Extracted records:

---------------

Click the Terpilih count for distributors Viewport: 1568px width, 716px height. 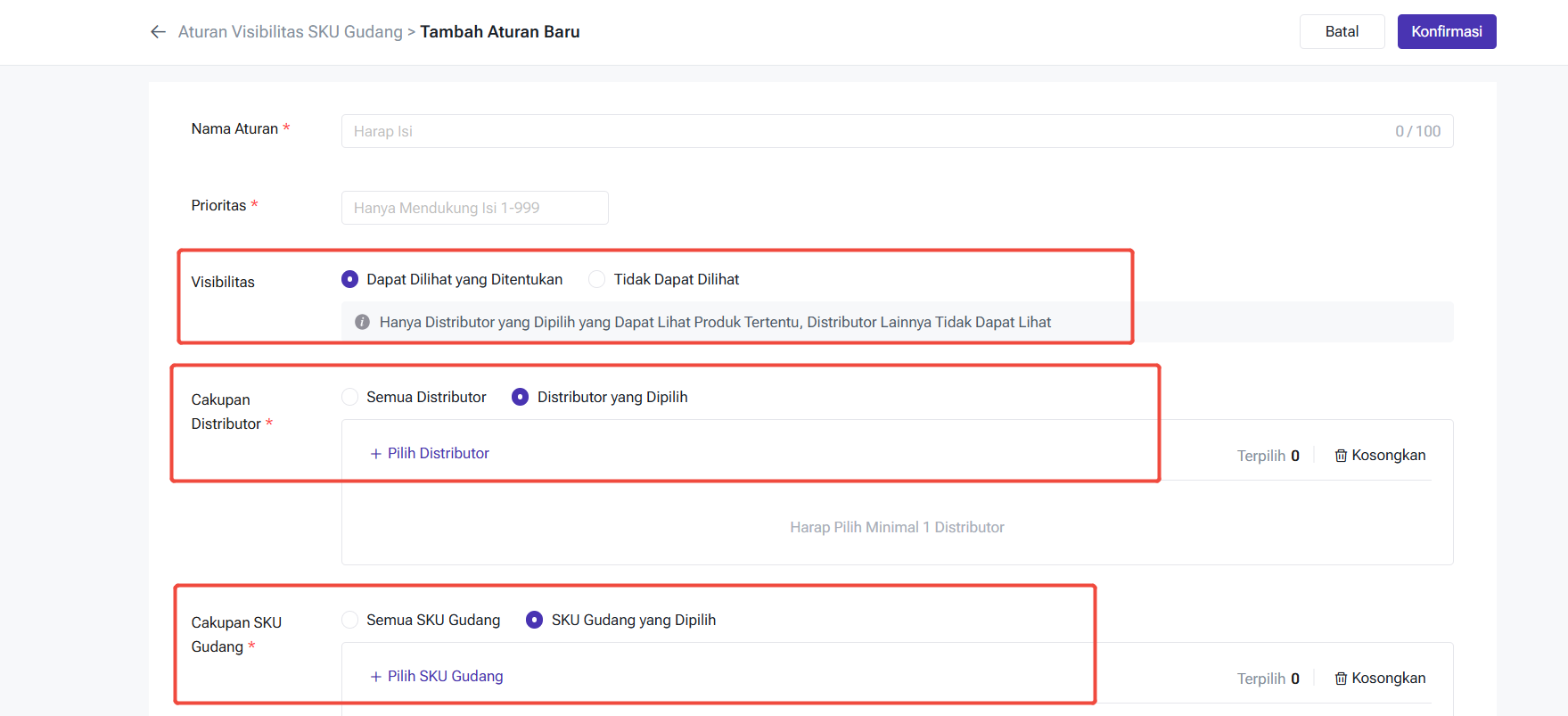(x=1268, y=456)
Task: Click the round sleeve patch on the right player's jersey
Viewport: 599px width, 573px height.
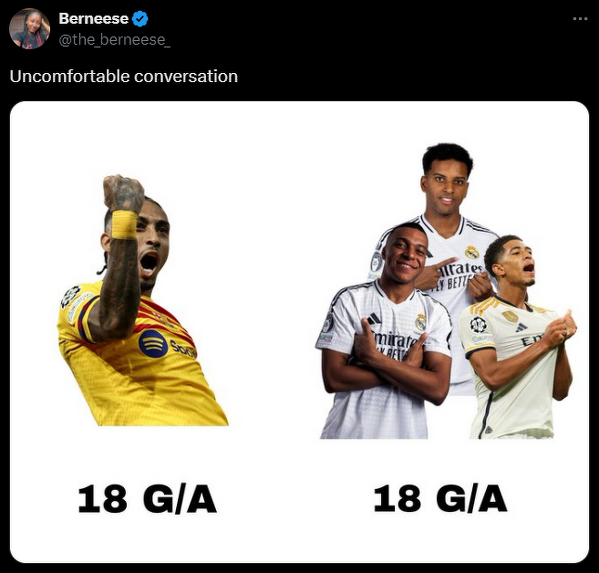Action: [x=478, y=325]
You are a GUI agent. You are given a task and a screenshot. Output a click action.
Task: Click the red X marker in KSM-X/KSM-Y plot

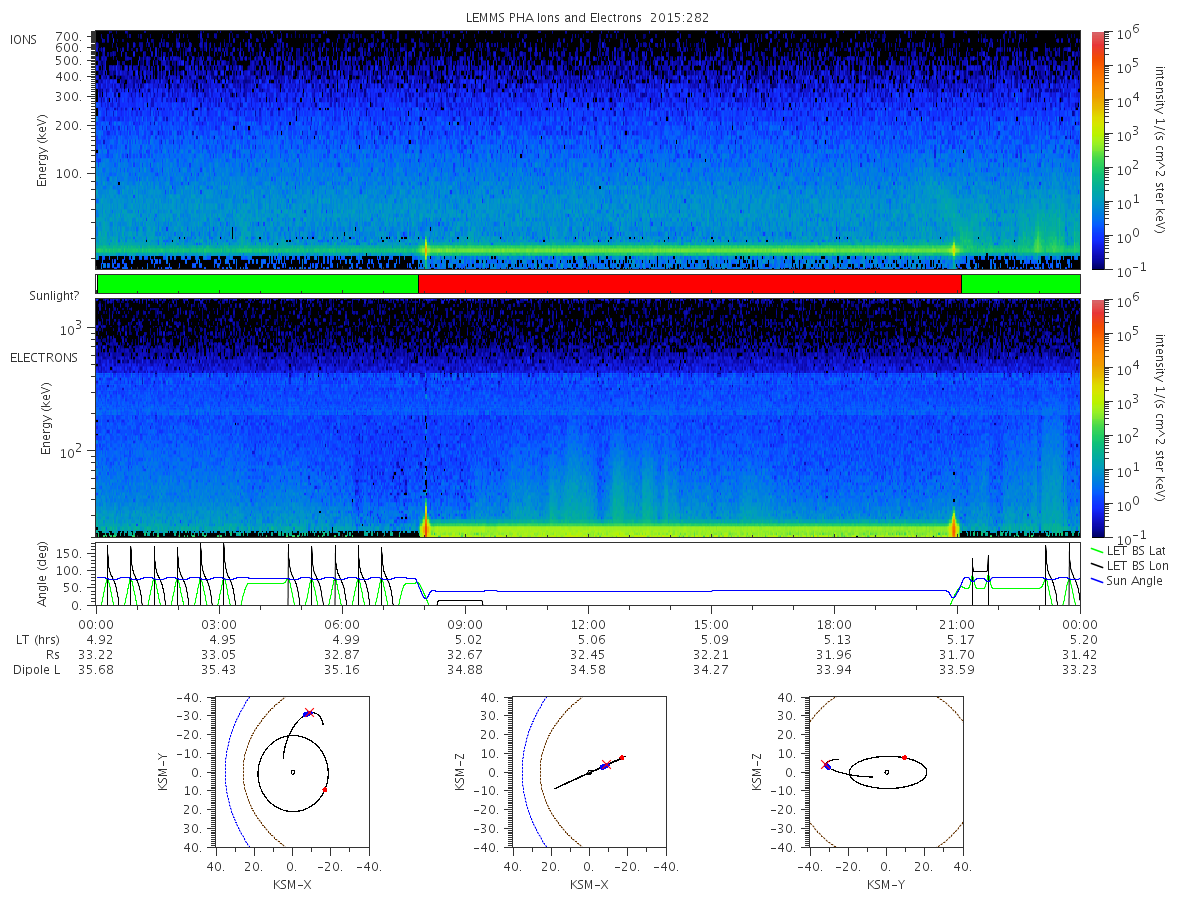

---------------

** WHAT IS NEEDED **
Copy the records from the line containing "Task: Click the round" through the end of the records, leaving out the pictures.

** RESULT BELOW **
Task: Click the round sleeve patch on the right player's jersey
Viewport: 599px width, 573px height.
Action: [x=478, y=325]
You are a GUI agent. You are given a task and a screenshot. Output a click action.
Task: Click the red X marker in KSM-X/KSM-Y plot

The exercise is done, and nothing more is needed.